Climate

Have AI Weather Models Implicitly Learned Climate Change?

Extended Autoregressive Rollout of Prithvi-WxC AI Weather Model

Introduction to Artificial Intelligence Weather Prediction (AIWP) Models

Artificial Intelligence Weather Prediction (AIWP) models are starting to represent a new paradigm in weather forecasting. Without going into the details, rather than relying on traditional physics-based numerical simulations, these models are entirely data-driven, requiring vast datasets to learn how to forecast the weather.

For example, GraphCast from Google DeepMind was trained on ERA5 from ECMWF and Prithvi WxC from NASA and IBM was trained on MERRA-2 from NASA.

These reanalysis datasets are created by using data assimilation techniques, combining forecast ensembles and observations, to create reconstructions of atmospheric variables. In essence, these reanalyses represent our best understanding of state of the atmosphere at given times.

Data Biases

This data-intensive approach will inevitably be vulnerable to biases which exist in the datasets. For example, initial research has shown that if historical tropical cyclones are removed from the dataset, AIWPs will no longer be able to properly predict any cyclone events.

In this blog post, I’ll detail my basic experimental setup to investigate the hypothesis that these models have learned a tendency to warm over time in accordance with how climate change is reflected in the reanalysis training datasets.

Depiction of warming temperatures in ERA5 dataset by Zack Labe

Prithvi-WxC

NASA and IBM teamed up to create Prithvi-WxC, a foundational model designed not just for weather but for broader Earth system predictions. It can be fine-tuned for various downstream applications including weather forecasting, downscaling, and gravity wave parameterization.

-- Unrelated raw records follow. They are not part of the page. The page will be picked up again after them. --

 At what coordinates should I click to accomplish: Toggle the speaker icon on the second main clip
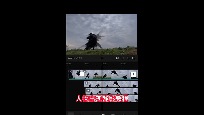point(85,72)
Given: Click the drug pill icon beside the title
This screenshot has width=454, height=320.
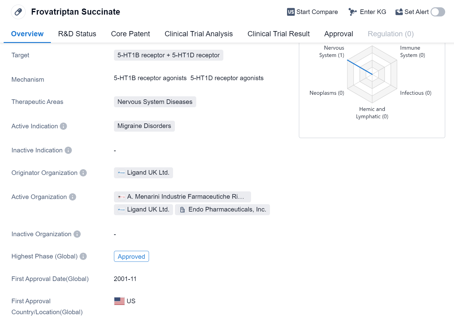Looking at the screenshot, I should coord(18,12).
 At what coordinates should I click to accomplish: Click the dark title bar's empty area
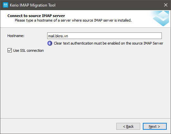pyautogui.click(x=109, y=5)
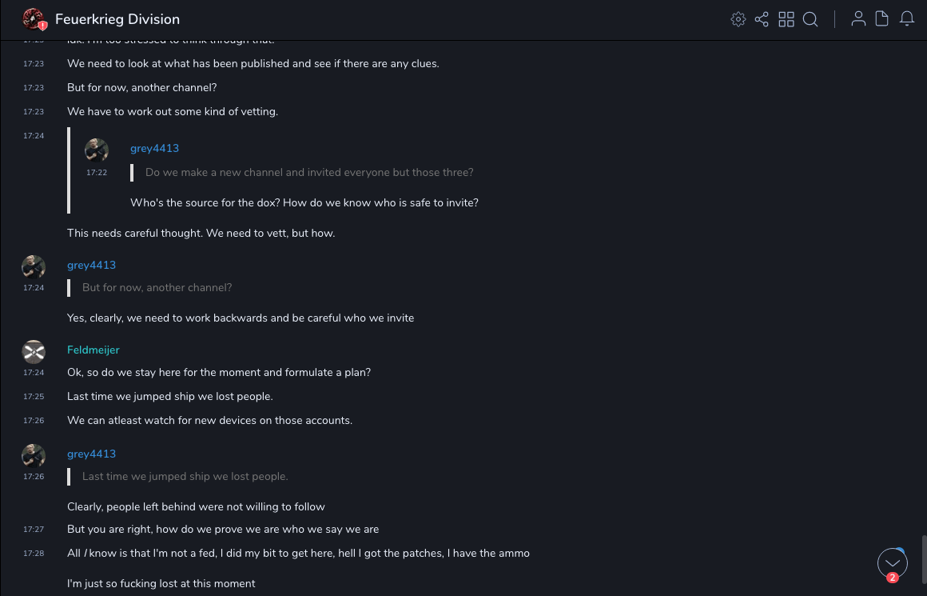Click the 17:28 message timestamp
The height and width of the screenshot is (596, 927).
click(34, 554)
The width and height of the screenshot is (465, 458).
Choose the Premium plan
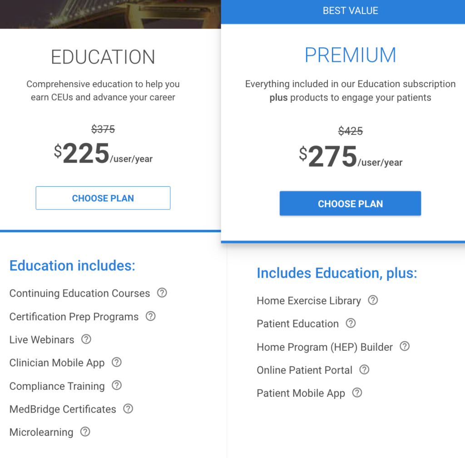point(350,204)
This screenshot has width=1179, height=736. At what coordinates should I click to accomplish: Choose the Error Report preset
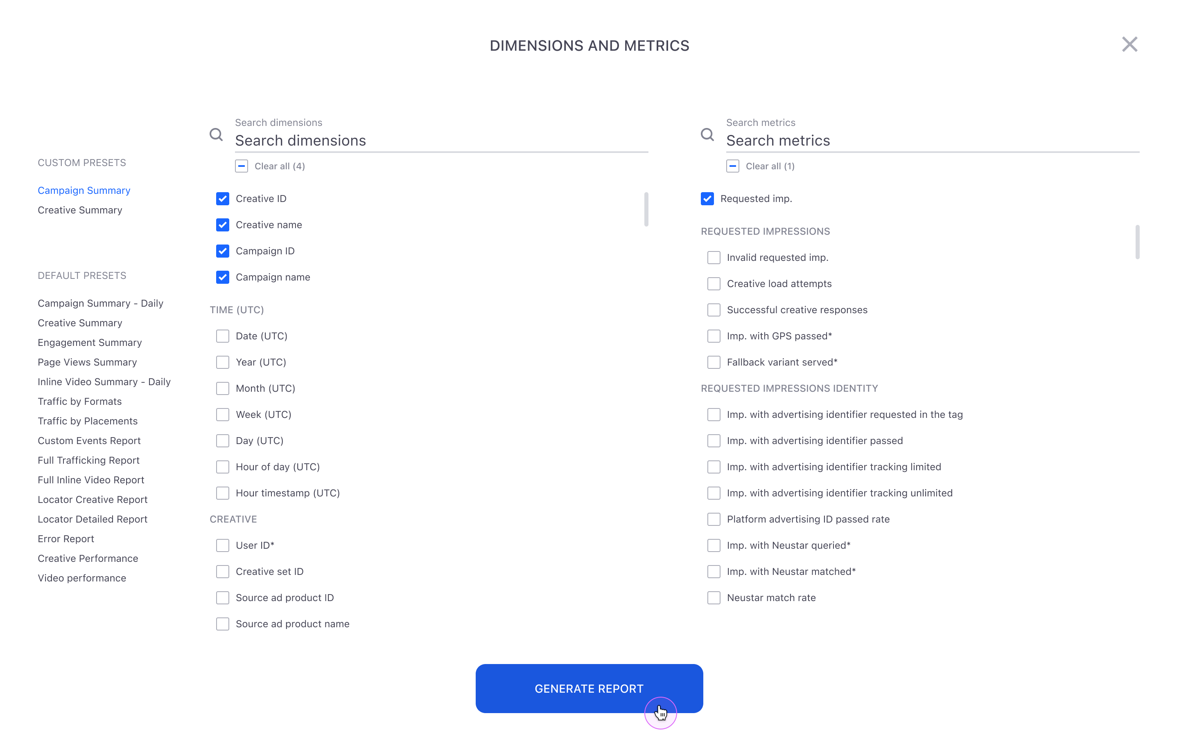click(x=66, y=539)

A huge benefit is that the model code is available on GitHub and the weights are openly available on Hugging Face, making it more accessible for researchers and developers. This openness makes it quite easy for anyone to play with the model and contrasts with other state-of-the-art models that are locked behind institutional barriers.

What Happens to Predictions Past Normal Forecast Domain?

The Prithvi-WxC repository includes an example notebook for using a version of Prithvi-WxC fine-tuned for autoregressive rollout. Autoregressive rollout in this context means the sucessesive use of model output to generate further output. This could be considered somewhat analygus to weather forecasting where, starting from an initial state of the atmosphere, the model first predicts the state 6 hours in the future. Then, it uses that 6 hour prediction to advance another 6 hours, producing a 12 hour preduction, etc.

Prithvi-WxC, like many models in this domain of weather forecasting, is optimized for short-term forecasts or even nowcasts, typically not much longer than a 48-hour window. But what if we extend this autoregressive rollout further, beyond what it was trained for? Since the model is trained on data with a rising temperature trend, does it project that same trend forward?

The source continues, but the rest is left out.